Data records
==================================================

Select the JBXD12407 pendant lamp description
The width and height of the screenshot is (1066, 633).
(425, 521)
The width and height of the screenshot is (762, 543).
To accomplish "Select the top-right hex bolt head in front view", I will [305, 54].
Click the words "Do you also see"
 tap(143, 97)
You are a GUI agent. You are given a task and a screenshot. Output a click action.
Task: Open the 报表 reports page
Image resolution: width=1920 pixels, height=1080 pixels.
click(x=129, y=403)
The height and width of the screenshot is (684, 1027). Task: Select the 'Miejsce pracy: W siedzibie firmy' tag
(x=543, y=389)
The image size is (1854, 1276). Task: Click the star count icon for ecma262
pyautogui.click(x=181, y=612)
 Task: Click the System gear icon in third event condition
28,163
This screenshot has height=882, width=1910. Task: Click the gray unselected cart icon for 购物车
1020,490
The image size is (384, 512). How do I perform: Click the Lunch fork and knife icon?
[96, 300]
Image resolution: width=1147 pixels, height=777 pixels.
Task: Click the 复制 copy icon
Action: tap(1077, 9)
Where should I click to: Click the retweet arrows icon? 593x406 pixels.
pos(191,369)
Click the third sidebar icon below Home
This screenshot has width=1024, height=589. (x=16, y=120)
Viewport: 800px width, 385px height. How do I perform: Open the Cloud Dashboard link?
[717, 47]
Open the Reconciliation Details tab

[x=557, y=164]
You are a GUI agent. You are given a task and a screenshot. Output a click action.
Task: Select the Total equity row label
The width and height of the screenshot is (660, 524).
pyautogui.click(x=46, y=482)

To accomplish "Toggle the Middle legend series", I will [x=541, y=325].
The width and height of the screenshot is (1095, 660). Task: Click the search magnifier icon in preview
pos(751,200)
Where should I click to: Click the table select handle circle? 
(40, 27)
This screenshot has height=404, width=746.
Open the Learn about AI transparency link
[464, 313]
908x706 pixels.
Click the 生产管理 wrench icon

==================================================

### Your goal
Print the lines of the records starting at the line containing "Open the Reconciliation Details tab" and ending at the line containing "pos(751,200)", both of those lines included.

### Output for this exercise
Open the Reconciliation Details tab

[x=557, y=164]
You are a GUI agent. You are given a task and a screenshot. Output a click action.
Task: Select the Total equity row label
The width and height of the screenshot is (660, 524).
pyautogui.click(x=46, y=482)

To accomplish "Toggle the Middle legend series", I will [x=541, y=325].
The width and height of the screenshot is (1095, 660). Task: Click the search magnifier icon in preview
pos(751,200)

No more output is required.